# Cylindrical Coordinates Domain

DrunkApple

## Homework Statement

Let W be the region between the paraboloids z = x^2 + y^2 and z = 8 - x^2 - y^2

## The Attempt at a Solution

for each domain,
0 ≤ z ≤ 8
0 ≤ r ≤ 2
0 ≤ θ ≤ 2$\pi$

So...

$\int^{2\pi}_{0}$$\int^{2}_{0}$(8-2$r^{2}$)r drdθ

Homework Helper
Gold Member
Assuming what you are calculating is the volume, yes.

DrunkApple
wait wait shouldn't it be
$\int^{2\pi}_{0}$$\int^{2}_{0}$$\int^{8}_{0}$(8-2$r^{2}$)r drdθ

Homework Helper
Gold Member
wait wait shouldn't it be
$\int^{2\pi}_{0}$$\int^{2}_{0}$$\int^{8}_{0}$(8-2$r^{2}$)r drdθ

No.
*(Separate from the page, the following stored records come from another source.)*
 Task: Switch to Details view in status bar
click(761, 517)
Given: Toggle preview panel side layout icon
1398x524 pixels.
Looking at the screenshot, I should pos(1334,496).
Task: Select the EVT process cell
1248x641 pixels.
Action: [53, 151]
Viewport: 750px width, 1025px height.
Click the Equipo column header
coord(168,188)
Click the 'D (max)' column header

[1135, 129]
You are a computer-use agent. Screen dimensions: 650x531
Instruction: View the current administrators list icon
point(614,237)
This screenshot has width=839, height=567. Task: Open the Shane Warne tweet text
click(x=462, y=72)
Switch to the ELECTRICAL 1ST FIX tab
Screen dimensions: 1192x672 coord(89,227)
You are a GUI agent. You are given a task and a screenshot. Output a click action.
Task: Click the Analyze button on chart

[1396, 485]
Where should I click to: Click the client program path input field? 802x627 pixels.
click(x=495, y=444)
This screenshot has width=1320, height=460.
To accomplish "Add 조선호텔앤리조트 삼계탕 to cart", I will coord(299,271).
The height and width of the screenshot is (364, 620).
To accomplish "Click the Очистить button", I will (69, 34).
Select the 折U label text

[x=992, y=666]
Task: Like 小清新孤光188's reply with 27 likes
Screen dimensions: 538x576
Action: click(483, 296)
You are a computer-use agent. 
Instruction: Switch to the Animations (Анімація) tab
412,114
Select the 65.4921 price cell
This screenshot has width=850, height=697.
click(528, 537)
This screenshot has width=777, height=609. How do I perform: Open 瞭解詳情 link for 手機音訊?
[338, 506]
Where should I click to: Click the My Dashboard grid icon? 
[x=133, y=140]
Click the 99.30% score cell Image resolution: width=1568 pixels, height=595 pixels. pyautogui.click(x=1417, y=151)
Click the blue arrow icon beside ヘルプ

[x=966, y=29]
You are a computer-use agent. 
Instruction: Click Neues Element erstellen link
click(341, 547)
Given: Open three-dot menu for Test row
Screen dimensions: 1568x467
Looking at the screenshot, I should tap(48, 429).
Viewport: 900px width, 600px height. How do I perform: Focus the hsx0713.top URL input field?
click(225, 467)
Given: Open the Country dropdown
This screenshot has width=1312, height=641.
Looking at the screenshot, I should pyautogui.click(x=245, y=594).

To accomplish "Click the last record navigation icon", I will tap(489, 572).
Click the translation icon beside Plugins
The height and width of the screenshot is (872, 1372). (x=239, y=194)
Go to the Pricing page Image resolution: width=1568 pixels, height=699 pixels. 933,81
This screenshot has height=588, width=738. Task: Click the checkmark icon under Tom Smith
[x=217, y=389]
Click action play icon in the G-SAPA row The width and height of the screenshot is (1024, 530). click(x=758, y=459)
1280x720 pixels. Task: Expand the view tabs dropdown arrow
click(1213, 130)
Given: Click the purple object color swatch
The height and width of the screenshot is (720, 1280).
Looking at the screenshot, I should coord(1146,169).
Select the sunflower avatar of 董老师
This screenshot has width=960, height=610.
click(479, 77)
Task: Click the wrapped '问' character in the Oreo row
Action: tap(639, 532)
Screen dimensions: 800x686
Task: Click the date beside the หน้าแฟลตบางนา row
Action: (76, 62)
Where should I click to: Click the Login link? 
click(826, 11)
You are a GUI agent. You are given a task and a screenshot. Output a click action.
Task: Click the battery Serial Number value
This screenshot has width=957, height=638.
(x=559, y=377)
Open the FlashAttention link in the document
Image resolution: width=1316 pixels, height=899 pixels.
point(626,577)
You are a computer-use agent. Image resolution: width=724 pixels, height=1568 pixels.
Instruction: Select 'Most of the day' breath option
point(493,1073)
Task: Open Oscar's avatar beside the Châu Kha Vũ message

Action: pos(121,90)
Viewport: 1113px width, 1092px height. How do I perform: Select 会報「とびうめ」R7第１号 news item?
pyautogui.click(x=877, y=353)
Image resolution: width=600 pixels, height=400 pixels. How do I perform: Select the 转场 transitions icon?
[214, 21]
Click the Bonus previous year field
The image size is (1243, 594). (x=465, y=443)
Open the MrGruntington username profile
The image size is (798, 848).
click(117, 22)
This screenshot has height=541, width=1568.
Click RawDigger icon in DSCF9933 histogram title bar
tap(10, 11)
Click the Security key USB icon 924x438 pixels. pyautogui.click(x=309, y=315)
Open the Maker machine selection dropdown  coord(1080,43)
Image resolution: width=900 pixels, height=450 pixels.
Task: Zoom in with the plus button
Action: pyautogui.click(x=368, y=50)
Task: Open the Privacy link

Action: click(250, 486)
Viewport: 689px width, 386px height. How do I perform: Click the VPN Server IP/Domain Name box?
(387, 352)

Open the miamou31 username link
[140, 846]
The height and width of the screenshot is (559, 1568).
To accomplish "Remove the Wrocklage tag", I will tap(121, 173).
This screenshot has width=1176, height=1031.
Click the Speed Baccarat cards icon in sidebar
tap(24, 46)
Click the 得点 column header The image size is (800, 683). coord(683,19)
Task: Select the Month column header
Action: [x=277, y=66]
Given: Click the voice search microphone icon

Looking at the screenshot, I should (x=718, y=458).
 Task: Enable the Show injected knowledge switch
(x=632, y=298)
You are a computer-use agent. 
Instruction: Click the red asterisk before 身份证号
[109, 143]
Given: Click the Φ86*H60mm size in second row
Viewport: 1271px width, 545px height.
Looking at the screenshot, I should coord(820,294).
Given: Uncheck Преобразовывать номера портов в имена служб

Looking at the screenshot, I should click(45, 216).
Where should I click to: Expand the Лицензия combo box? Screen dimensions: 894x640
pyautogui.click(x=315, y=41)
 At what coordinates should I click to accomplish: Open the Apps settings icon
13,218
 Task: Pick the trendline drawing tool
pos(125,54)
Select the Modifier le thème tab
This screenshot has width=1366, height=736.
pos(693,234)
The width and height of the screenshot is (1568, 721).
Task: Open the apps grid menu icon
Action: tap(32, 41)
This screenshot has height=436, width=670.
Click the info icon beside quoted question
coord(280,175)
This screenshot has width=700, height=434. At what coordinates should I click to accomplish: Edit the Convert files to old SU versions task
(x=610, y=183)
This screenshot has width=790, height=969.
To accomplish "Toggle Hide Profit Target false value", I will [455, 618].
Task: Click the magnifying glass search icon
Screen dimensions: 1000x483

That is wrong on several levels. If you are doing a triple integral for volume the integrand is always 1dV = 1 rdzdrdθ.

1. You are missing the dz.
2. Your z limits are not correct; they would depend on r and maybe θ and you would want the dz on the inside so it is integrated first.
3. Your integrand was zupper-zlower in your double integral, which was correct, and that is what you should get when you integrate the 1dz in the triple integral.

DrunkApple
oh so this is the final one then

$\int^{2\pi}_{0}$$\int^{2}_{0}$$\int^{8-r^2}_{r^2}$(8-2$r^{2}$)r dzdrdθ

Yes I forgot dz accidently but I knew that :p

Homework Helper
Gold Member
oh so this is the final one then

$\int^{2\pi}_{0}$$\int^{2}_{0}$$\int^{8-r^2}_{r^2}$(8-2$r^{2}$)r dzdrdθ

Yes I forgot dz accidently but I knew that :p

Still wrong. Your integrand should be 1dV.

DrunkApple
How about $\int^{2\pi}_{0}$$\int^{2}_{0}$$\int^{8}_{0}$ rdzdrdθ

Homework Helper
Gold Member
How about $\int^{2\pi}_{0}$$\int^{2}_{0}$$\int^{8}_{0}$ rdzdrdθ

No, not correct.

DrunkApple
but isn't dV = dzdrdθ?

Homework Helper
Gold Member
No, it is r dz dr dθ which you had correct. But now you messed up the limits again.

DrunkApple
ARRRGGGG this thing is driving me nuts
ok phew
one more time

$\int^{2\pi}_{0}$$\int^{2}_{0}$$\int^{8-r^2}_{r^2}$r dzdrdθ